Whether you refresh your credit score obsessively or check every year, you may wonder if your car insurance is impacted by your credit score. While credit scores impact different aspects of your life, when it comes to obtaining coverage, it depends. Credit scores can be inconsistent across credit rating firms and may not be an accurate reflection of the driver’s risk. It varies by province in Canada, being illegal or uncommon in some provinces to being more accepted and frequent in other provinces.
Which provinces require a credit check?
For Ontario, it is illegal for your insurance company to look into your credit score to determine your premium or coverage. The province is considering lifting this ban but as of yet, it remains illegal. Checking credit scores by auto insurance companies is also unlawful in Newfoundland and Labrador.
The provinces of British Columbia and Manitoba regulate insurance and do not use your credit score to calculate your insurance or coverage. Saskatchewan also regulates auto insurance and does not use your credit score. However, some private auto-insurers may subject you to a credit check for additional coverage.
Using credit scores is not forbidden by law but uncommon in New Brunswick, Prince Edward Island, and Quebec. For drivers in Nova Scotia, your credit score can be checked only with explicit permission but coverage cannot be denied even with a low score. Similarly, insurance providers in Alberta must get direct consent from the driver to view their credit score.
Bad credit score? Does it impact your insurance at all?
An insurance company considering your credit score equates it to the impression that a higher credit score means higher financial responsibility and lower risk. While a credit score may be a good metric in other fields, but when it comes to auto insurance, it may not correlate to the risk of being in an accident or injuring themselves or others. The insurance company essentially looks at your credit score and history and sketches a correlation with past risk and accident claims from other individuals with similar credit ratings, thus estimating your premium.
If you choose to give your insurance provider your credit history in a province that allows it, your premium may be impacted by your credit rating. However, it may end up being a small factor in the cost of your insurance. Maintaining a good driving record and avoiding tickets and accidents will work for you in reducing your premiums.
Bad driving record? Learn more about car insurance for bad drivers.
Should I check my credit score?
Even if your province does not require a credit check, you should still check your credit score before purchasing insurance since it impacts factors such as the interest rate on the car loan. If you are in a province that asks for your credit score, you can always shop around to find the best deal for you. Or you can use our website to get a free car insurance quote in under 3 minutes!
What is the Insurance Bureau of Canada’s (IBC) voluntary Code of Conduct for Insurers’ Use of Credit Information (and why you should care about it)?
This code was established in 2010 to enhance consumer protection. You can find it on IBC’s website here.
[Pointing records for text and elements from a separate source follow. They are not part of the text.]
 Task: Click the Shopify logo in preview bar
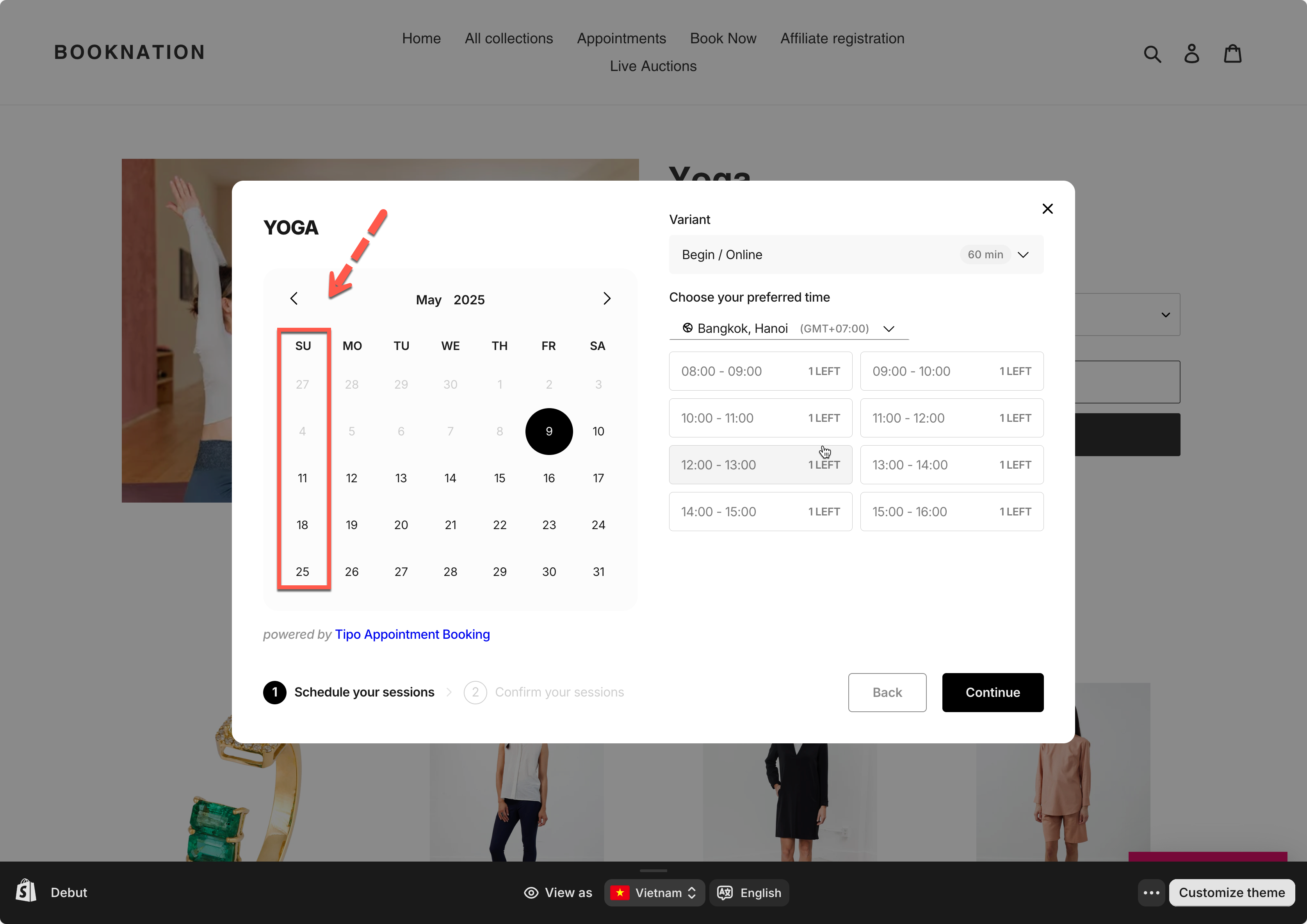[26, 891]
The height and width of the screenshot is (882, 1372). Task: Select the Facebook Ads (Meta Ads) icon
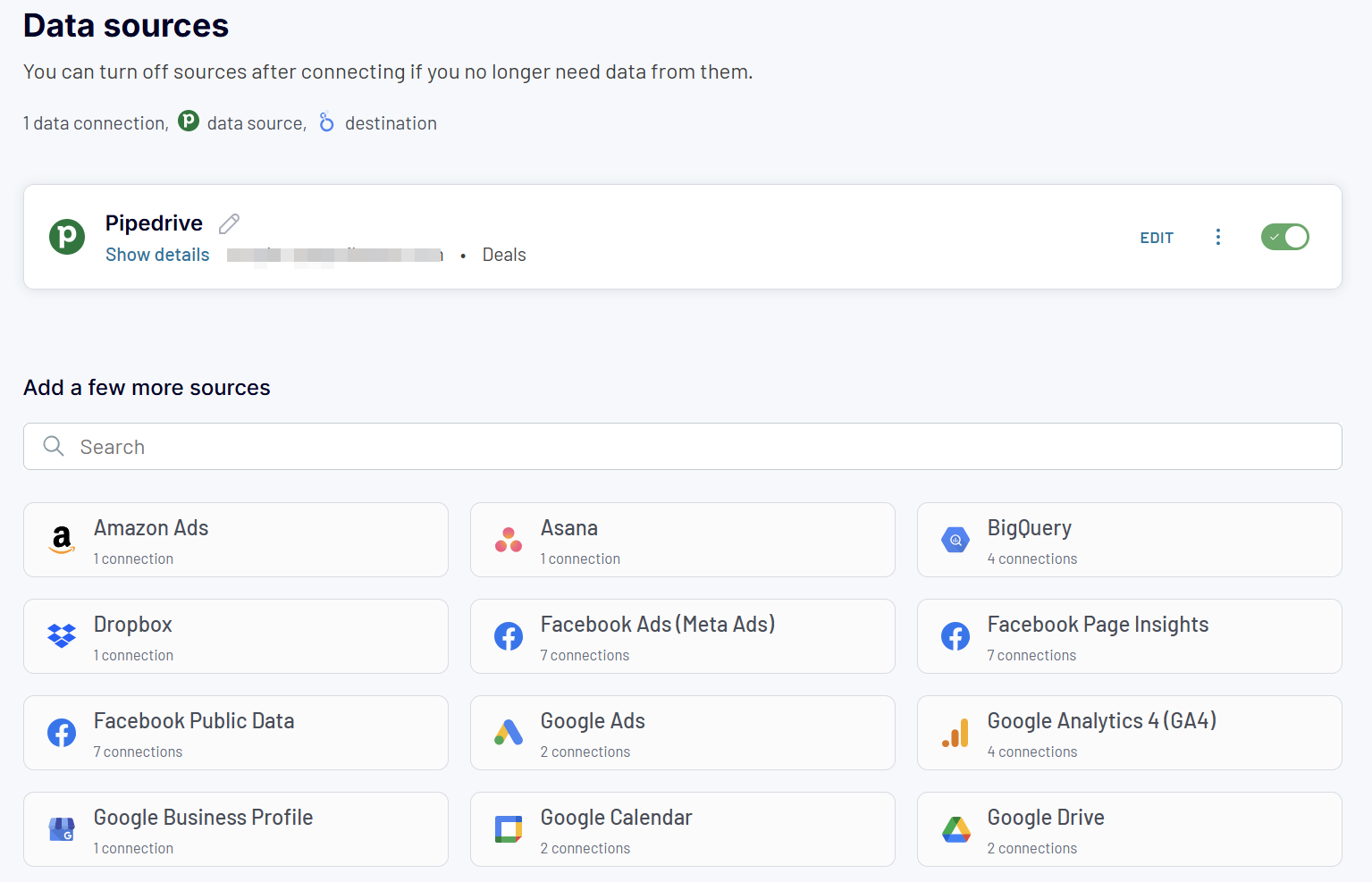pyautogui.click(x=509, y=636)
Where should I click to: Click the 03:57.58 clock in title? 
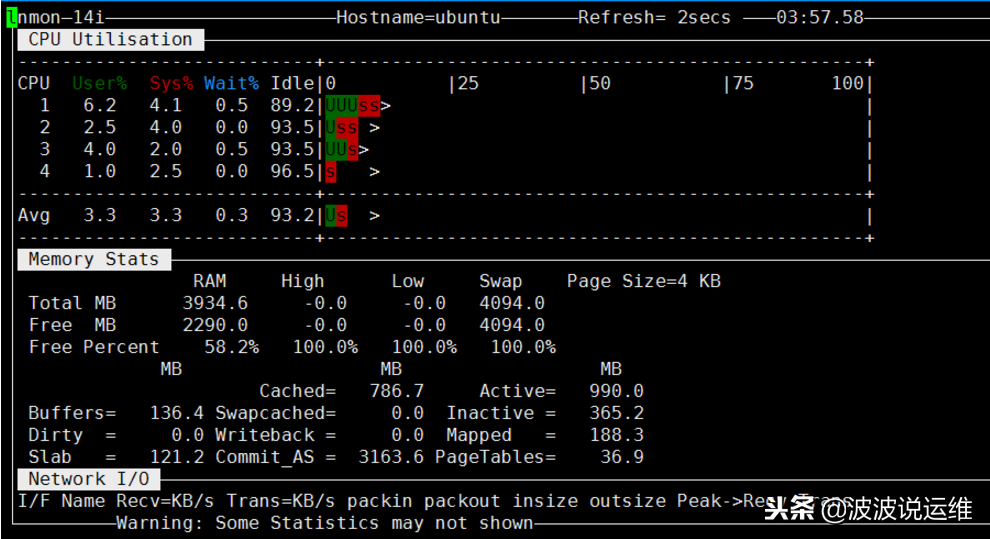pos(819,17)
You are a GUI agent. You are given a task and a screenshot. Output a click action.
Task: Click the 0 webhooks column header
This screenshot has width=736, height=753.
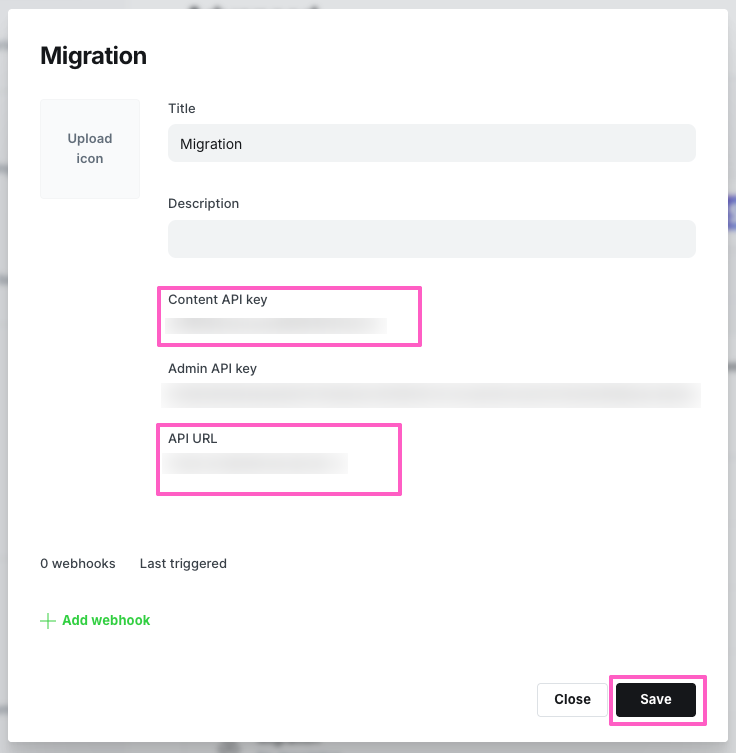[77, 564]
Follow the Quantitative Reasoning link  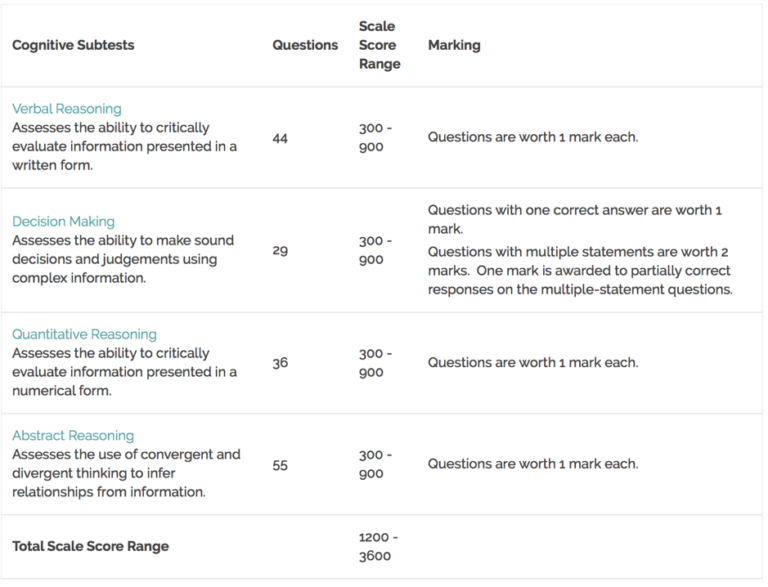[84, 335]
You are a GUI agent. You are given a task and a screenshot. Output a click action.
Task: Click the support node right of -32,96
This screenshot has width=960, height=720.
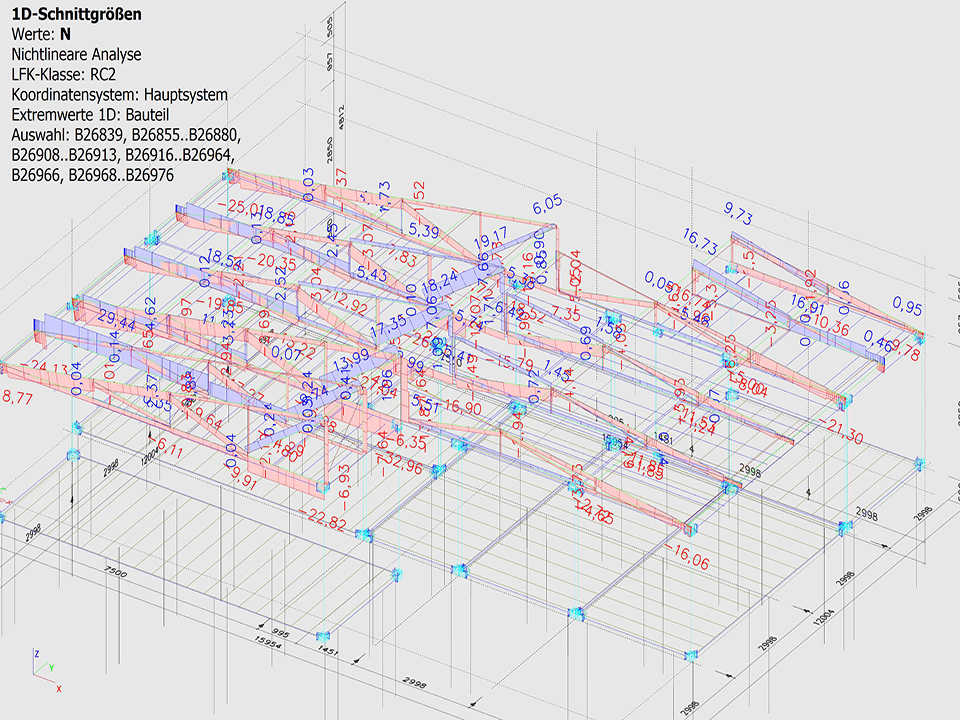click(x=437, y=470)
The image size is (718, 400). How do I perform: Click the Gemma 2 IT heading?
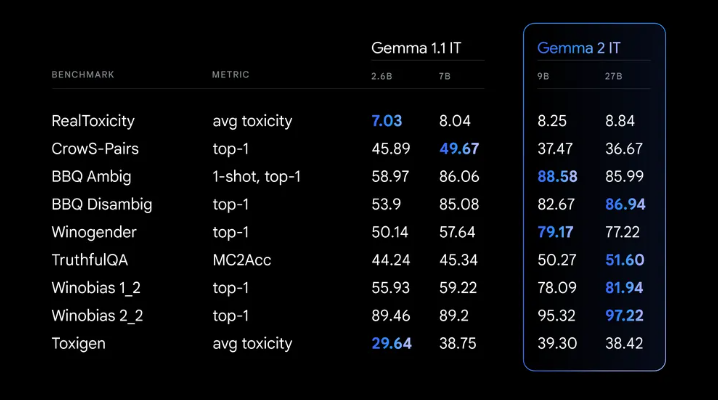tap(579, 47)
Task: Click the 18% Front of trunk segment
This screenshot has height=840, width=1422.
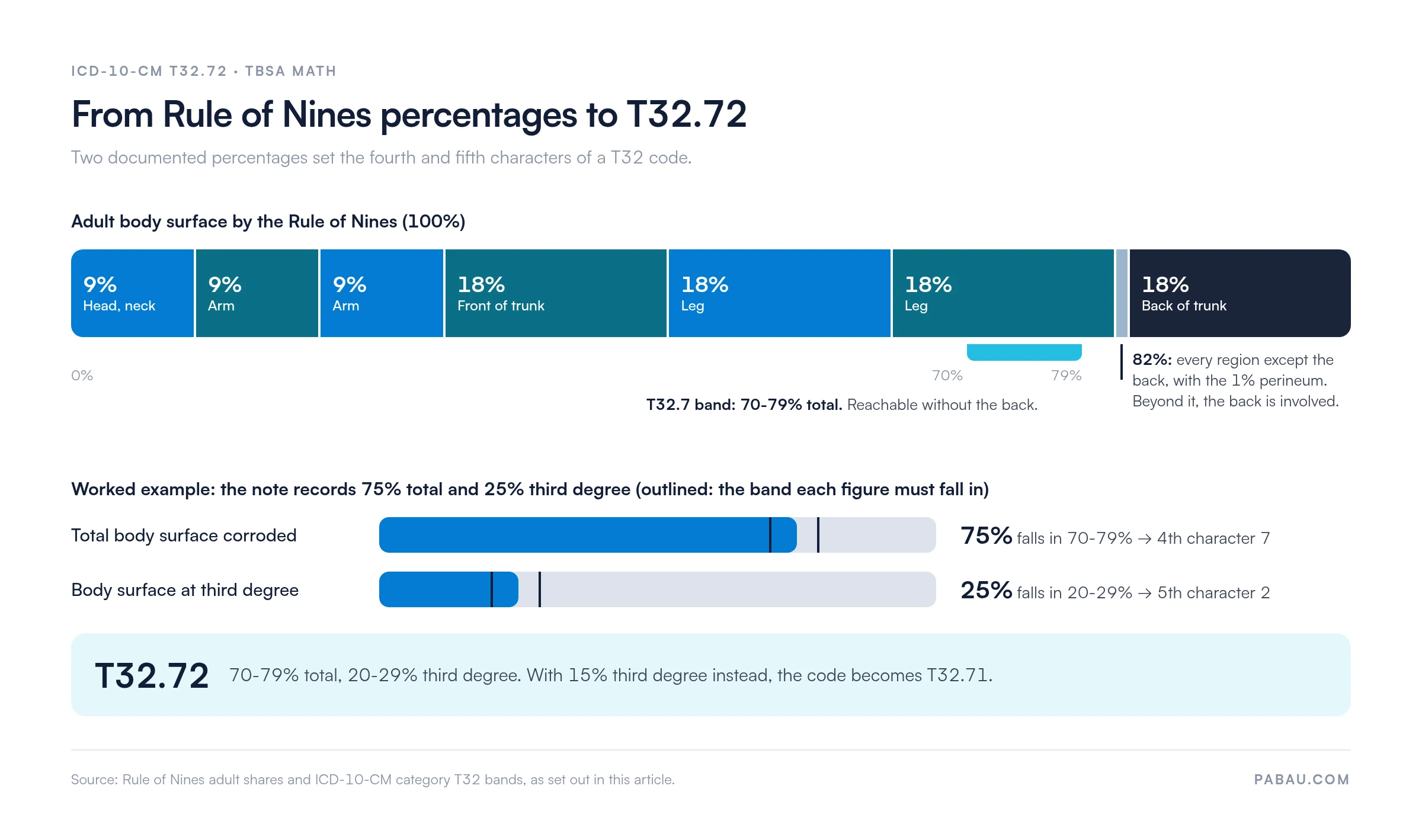Action: point(556,293)
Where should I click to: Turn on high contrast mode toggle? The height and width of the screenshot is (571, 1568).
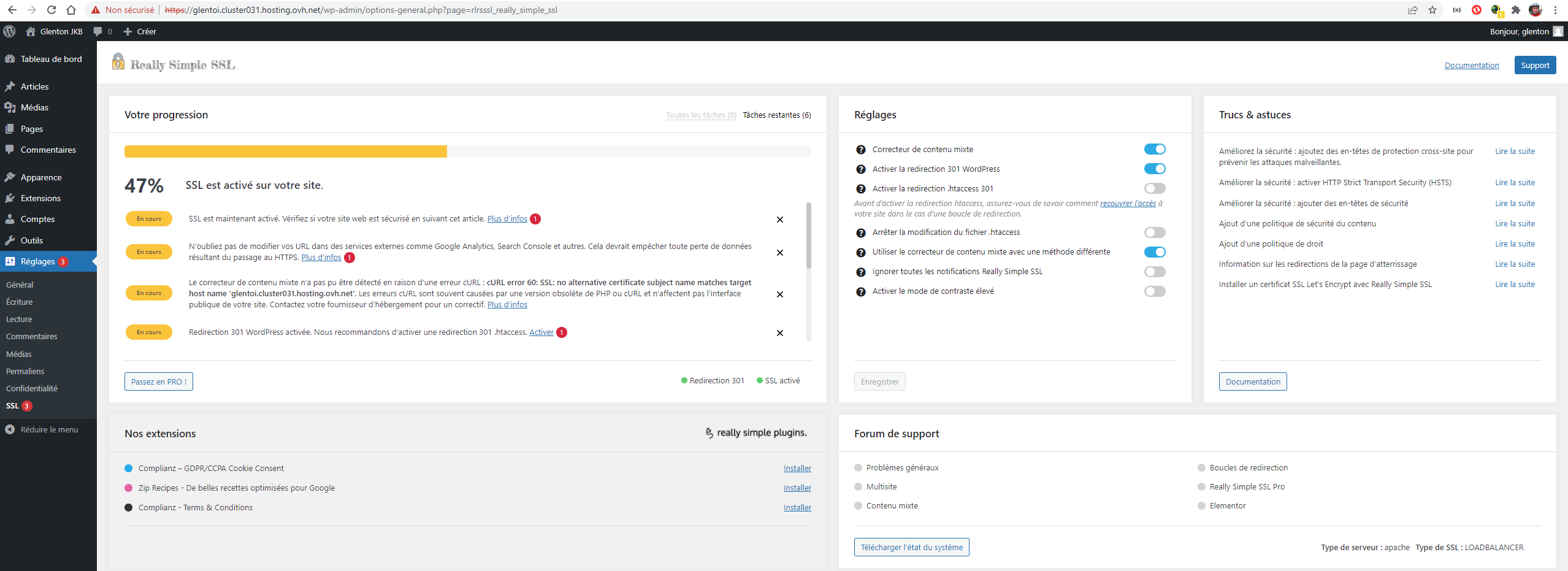pos(1154,292)
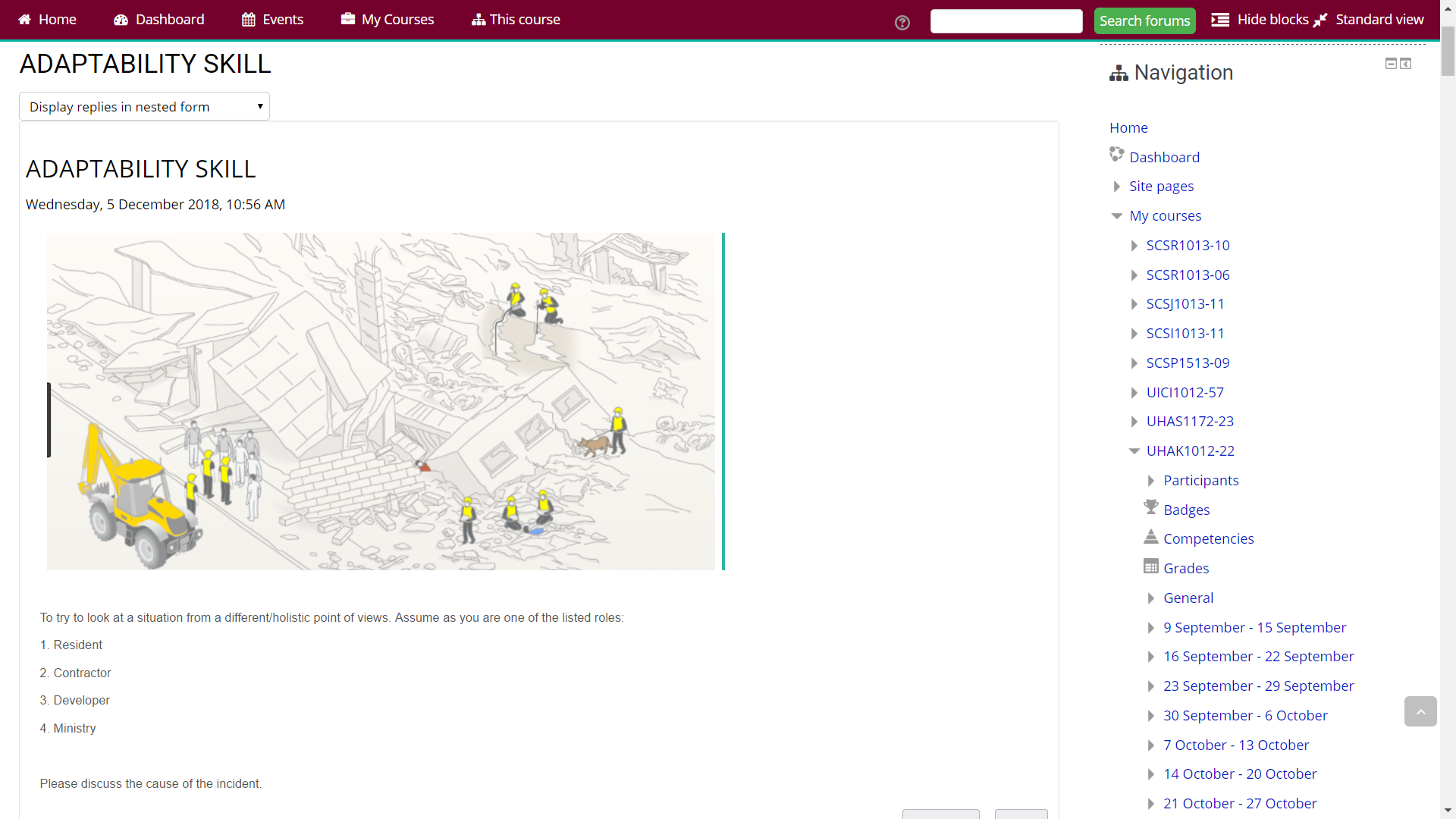Open the This course menu
The image size is (1456, 819).
tap(516, 20)
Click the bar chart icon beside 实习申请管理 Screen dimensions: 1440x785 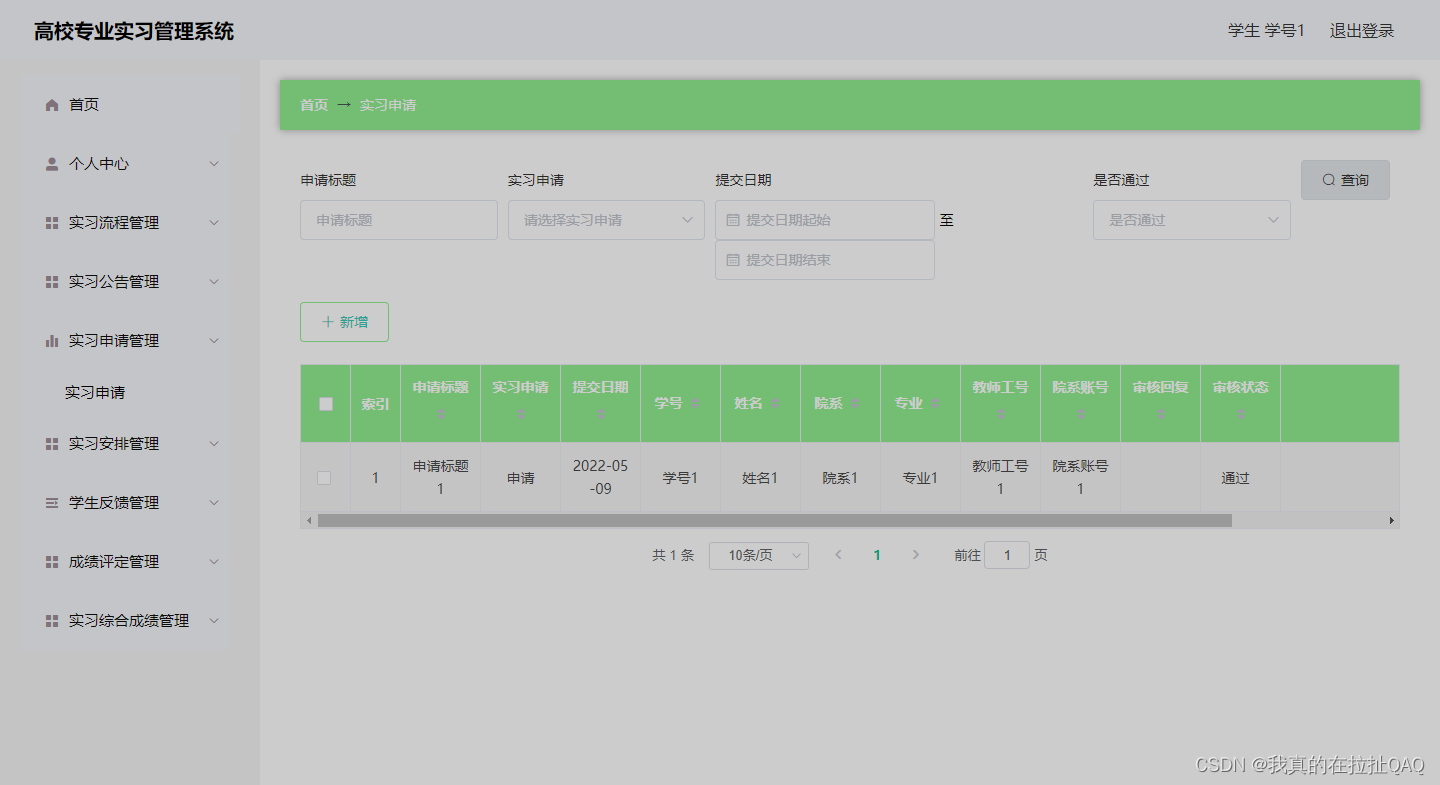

Some main guidelines include:
- Requiring insurance companies to get a customer’s informed and express consent prior to collecting credit information
- An insurer cannot deny or cancel an insurance policy only on the basis of a customer refusing this consent
- Has guidance for situations where the customers’ credit rating may have been adversely affected by extraordinary life events
- In case a consumer does not have credit history, the insurers must base their decisions on other relevant information available
While this code is voluntary for insurance companies, it forms a standard of conduct that is endorsed and popularly supported by insurance companies. The consumers should be informed about in order to make an educated choice about their insurance and to know if these are not met with their current provider, they can look around for a better deal.
Ultimately, releasing information about your credit scores is a choice depending on your province. However, it may not end up affecting your auto-insurance premium to a large extent.